PAGE EXCERPT
The 13C-caffeine breath test detects significant fibrosis in patients with nonalcoholic steatohepatitis

J Clin Gastroenterol. 2008 Apr;42(4):408-12. doi: 10.1097/MCG.0b013e318046ea65.


Background: The C-caffeine breath test (CBT) is a noninvasive tool for the evaluation of the cytochrome P450 system, implicated in the development of nonalcoholic steatohepatitis.

Goal: To apply the CBT to assess the extent of hepatic fibrosis in patients with nonalcoholic fatty liver disease (NAFLD).

Methods: Twenty-six consecutive patients (mean age 56.1+/-6.85 y, 69.2% women) with NAFLD underwent the CBT, in addition to the clinical and laboratory evaluations and liver biopsy. Ten healthy individuals matched for age served as controls.

DATA SHOWN
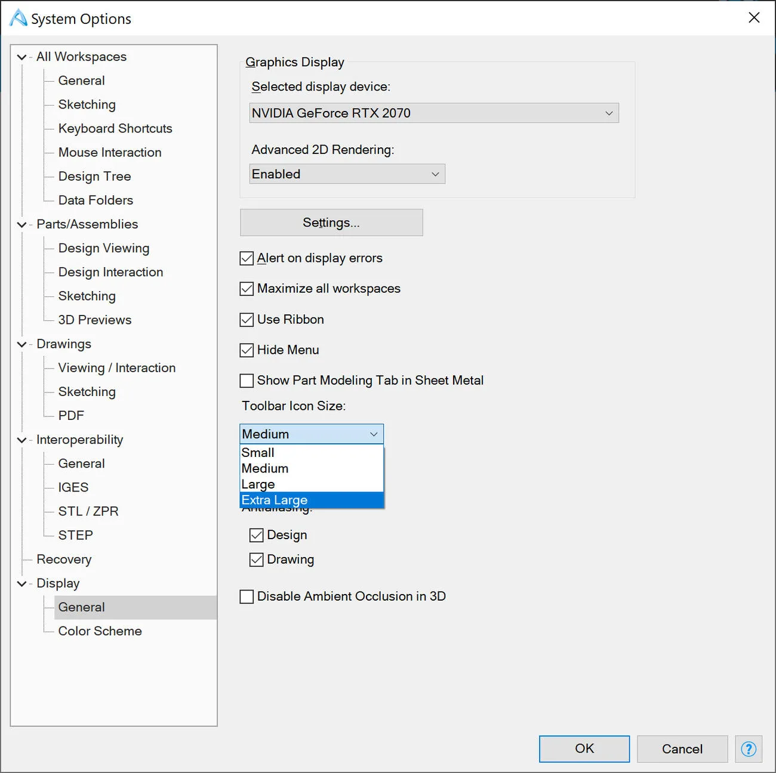The height and width of the screenshot is (773, 776).
Task: Collapse the All Workspaces tree node
Action: [22, 57]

TASK REQUIREMENTS
1. In the caffeine breath test abstract, how many people served as controls?
2. Please quote the caffeine breath test abstract between "J Clin Gastroenterol." and "served as controls.", inclusive.

TASK SOLUTIONS
1. Ten healthy individuals matched for age served as controls.

2.
J Clin Gastroenterol. 2008 Apr;42(4):408-12. doi: 10.1097/MCG.0b013e318046ea65.


Background: The C-caffeine breath test (CBT) is a noninvasive tool for the evaluation of the cytochrome P450 system, implicated in the development of nonalcoholic steatohepatitis.

Goal: To apply the CBT to assess the extent of hepatic fibrosis in patients with nonalcoholic fatty liver disease (NAFLD).

Methods: Twenty-six consecutive patients (mean age 56.1+/-6.85 y, 69.2% women) with NAFLD underwent the CBT, in addition to the clinical and laboratory evaluations and liver biopsy. Ten healthy individuals matched for age served as controls.